Many reporters had tried to unravel the connection between the CIA's anti-communism efforts in Central America and drug trafficking, a lynchpin of the Iran-Contra Scandal during the Reagan administration, and I led a team of reporters in the late 1980s trying to do just that. But Webb was the first to provide a solid link between the agency and the U.S. crack cocaine market by detailing the relationship between two Contra sympathizers and narcotics suppliers, Danilo Blandon and Norwin Meneses, and L.A.'s biggest crack dealer, "Freeway" Ricky Ross.

Wrote Shou:
"Two years before Webb's series, The Los Angeles Times estimated that at its peak, Ross' 'coast-to-coast conglomerate' was selling half a million crack rocks per day. '[I]f there was one outlaw capitalist most responsible for flooding Los Angeles' streets with mass-marketed cocaine,' the article stated, 'his name was Freeway Rick.'

"But after Webb's reporting tied Ross to the Nicaraguans and showed that they had CIA connections, The Times downgraded Ross' role to that of one 'dominant figure' among many. It dedicated 17 reporters and 20,000 words to a three-day rebuttal to 'Dark Alliance' that also included a lengthy musing on whether African Americans disproportionately believe in conspiracy theories."
The New York Times and Washington Post joined the L.A. Times in attacking Webb for a claim that he never made - that the CIA deliberately unleashed the crack epidemic on black America. This controversy overshadowed the central focus of the series, which was that the CIA was knowingly dealing with people who were feeding the U.S. crack epidemic. The papers also found a number of errors in the series while unsuccessfully trying to undercut that central focus.

At first, the Mercury News defended the series, but after nine months, its executive editor wrote a letter to readers that tepidly defended "Dark Alliance" while acknowledging the errors. As Webb had feared, the letter was widely misperceived as a retraction, and he publicly accused the paper of cowardice. In return, he was exiled to a remote news bureau, resigned a few months later and left journalism.

Depressed and broke, Webb killed himself eight years later. The final indignity was the brief obituaries that the L.A. Times and New York Times published which dismissed him as the "discredited" author of the series.

Let me be clear: As terrific as the "Dark Alliance" series was, I do not believe Webb found the smoking gun, just a lot of smoke, although very important smoke it was. But setting the record straight on "Dark Alliance" is important for another reason.

Investigative reporting is a dying field. It is dying because too many newspapers have become controversy averse, while others cannot justify assigning a reporter to chase potentially litigious stories for months on end when there is no guarantee that they'll ever see the light of day and every guarantee that they'll piss people off.

About That Footnote

In chasing down reports that the CIA was using out-of-the-way airstrips in Northeastern Pennsylvania to fly in shipments of cocaine to raise money for the Contras, I was driven to Birchwood-Pocono Air Park by a government insider turned informant on a cold winter day in 1988. This, it turns out, is where state trooper killer Eric Frein was apprehended late last month after a 48-day manhunt.

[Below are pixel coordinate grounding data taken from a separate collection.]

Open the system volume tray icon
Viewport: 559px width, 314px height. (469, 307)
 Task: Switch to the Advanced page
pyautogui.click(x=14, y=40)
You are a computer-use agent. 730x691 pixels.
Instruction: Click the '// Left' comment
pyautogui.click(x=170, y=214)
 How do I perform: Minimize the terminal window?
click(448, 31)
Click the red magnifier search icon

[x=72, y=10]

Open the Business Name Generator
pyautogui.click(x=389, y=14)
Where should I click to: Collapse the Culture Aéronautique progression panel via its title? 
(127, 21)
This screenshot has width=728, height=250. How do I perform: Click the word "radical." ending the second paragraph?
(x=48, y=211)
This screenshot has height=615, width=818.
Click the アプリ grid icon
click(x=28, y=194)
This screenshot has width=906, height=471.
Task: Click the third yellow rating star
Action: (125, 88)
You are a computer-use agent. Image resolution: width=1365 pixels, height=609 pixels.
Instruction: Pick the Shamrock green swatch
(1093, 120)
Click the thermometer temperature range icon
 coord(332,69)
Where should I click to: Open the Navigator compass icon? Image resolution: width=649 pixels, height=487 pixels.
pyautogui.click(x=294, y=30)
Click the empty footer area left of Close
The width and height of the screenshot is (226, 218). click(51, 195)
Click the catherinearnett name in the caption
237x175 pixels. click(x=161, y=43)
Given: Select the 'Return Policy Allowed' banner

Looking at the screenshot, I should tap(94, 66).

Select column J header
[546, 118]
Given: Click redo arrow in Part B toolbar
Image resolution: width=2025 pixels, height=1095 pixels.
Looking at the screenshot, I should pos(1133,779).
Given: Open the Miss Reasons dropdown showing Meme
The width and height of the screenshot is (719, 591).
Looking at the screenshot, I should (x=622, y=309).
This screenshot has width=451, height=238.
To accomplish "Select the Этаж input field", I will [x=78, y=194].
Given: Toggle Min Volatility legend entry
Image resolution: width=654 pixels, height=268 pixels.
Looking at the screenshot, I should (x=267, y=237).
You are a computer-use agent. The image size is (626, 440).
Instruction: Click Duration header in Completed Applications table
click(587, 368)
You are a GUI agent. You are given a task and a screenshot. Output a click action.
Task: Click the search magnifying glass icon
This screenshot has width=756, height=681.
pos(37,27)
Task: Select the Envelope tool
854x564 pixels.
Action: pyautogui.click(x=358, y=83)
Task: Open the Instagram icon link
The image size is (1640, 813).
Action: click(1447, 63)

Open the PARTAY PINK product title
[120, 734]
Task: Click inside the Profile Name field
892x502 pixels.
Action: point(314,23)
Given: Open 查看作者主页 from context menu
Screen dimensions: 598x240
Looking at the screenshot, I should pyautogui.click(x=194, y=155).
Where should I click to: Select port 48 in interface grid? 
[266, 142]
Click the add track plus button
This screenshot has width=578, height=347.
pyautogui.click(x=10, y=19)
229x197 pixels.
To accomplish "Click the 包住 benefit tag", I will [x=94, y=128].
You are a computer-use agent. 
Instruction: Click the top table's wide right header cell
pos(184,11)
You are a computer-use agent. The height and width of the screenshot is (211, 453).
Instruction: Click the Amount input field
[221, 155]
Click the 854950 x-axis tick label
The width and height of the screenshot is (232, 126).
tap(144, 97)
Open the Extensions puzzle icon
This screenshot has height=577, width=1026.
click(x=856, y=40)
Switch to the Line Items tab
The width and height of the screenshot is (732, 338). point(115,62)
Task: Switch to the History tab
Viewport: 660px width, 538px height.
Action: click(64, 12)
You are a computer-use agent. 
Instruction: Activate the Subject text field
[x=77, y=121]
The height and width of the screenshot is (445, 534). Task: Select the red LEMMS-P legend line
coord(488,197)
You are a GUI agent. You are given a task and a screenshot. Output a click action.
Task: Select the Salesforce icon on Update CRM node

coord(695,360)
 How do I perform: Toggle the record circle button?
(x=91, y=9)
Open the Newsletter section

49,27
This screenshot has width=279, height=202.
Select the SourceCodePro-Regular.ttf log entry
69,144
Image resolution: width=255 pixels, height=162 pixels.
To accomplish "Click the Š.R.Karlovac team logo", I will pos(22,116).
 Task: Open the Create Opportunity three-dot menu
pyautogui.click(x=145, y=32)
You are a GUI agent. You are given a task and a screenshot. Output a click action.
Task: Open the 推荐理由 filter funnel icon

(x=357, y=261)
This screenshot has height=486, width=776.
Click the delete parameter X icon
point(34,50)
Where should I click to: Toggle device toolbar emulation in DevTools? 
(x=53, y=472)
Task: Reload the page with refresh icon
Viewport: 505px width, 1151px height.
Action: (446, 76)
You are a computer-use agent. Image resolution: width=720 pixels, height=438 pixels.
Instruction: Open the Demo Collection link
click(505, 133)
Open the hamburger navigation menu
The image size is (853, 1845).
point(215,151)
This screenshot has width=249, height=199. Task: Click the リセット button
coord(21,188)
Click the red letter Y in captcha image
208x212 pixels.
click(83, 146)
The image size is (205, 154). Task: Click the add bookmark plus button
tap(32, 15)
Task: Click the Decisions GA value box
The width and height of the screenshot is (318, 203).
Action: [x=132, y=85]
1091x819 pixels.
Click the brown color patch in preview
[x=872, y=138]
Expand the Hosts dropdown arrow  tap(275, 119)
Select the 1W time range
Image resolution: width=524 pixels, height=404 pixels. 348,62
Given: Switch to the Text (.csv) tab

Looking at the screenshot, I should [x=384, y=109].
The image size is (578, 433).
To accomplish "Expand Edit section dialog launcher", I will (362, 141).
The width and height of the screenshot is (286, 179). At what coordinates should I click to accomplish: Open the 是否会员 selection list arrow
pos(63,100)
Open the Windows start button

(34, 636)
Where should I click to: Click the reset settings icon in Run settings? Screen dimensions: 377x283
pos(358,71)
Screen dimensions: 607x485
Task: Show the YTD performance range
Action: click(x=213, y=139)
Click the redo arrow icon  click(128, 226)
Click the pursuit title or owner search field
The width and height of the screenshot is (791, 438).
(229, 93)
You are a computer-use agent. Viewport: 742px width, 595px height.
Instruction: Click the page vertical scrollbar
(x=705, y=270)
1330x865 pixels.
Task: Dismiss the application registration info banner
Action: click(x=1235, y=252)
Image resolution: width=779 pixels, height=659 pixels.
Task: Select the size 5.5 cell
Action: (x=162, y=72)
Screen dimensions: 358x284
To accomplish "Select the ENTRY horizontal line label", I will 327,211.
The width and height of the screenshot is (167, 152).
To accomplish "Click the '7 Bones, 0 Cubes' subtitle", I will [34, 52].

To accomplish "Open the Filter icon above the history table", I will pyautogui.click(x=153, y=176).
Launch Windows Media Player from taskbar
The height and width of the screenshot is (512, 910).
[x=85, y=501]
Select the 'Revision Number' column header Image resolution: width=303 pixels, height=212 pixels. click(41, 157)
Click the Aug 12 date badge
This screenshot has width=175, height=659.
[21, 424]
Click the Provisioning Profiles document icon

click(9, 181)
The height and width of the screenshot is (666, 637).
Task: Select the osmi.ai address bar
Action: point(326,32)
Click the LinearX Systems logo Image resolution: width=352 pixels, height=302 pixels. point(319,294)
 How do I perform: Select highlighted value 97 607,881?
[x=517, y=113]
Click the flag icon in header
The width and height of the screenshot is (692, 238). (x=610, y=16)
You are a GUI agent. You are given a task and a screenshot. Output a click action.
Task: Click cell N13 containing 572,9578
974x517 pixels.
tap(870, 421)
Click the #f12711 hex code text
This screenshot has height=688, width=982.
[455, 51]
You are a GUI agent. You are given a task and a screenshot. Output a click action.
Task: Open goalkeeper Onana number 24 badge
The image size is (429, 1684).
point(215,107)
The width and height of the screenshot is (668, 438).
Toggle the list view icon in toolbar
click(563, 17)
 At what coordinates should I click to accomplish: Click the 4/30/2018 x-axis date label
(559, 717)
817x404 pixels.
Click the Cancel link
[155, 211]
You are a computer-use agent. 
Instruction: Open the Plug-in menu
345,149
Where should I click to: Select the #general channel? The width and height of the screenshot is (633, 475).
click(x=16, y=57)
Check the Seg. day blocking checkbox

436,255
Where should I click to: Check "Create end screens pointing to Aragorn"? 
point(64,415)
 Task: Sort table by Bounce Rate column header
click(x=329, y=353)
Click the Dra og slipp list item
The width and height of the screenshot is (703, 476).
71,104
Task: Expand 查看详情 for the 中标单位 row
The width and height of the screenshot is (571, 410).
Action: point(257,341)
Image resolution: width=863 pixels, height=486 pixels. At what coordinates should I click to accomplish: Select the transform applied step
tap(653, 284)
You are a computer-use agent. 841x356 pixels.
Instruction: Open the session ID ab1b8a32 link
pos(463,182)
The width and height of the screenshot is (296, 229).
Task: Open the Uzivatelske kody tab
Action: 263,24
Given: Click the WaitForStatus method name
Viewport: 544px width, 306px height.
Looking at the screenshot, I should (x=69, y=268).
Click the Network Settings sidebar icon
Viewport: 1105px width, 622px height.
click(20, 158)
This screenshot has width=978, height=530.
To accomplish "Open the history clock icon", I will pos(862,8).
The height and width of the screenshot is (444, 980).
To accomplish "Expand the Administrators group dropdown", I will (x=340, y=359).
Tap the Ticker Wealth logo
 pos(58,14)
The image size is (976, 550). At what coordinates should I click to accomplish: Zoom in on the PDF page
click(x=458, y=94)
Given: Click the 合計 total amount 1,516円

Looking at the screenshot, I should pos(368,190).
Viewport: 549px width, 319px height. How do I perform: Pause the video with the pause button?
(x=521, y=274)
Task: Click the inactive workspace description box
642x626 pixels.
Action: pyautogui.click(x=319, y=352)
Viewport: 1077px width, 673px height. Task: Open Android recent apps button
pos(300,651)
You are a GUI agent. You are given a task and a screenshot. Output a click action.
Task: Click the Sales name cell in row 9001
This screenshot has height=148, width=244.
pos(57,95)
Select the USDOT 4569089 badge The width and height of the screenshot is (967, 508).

Despite over a year of digging, my colleagues and I never amassed enough evidence regarding the Poconos angle - some smoke but no smoking gun - to justify writing a story.
The original "Dark Alliance" series can be read here. Meanwhile, journalist Eric Umanski aggressively covered the CIA-Contra-crack connection for Mother Jones and asserted here in a 1998 story that the connection was well established long before "Dark Alliance."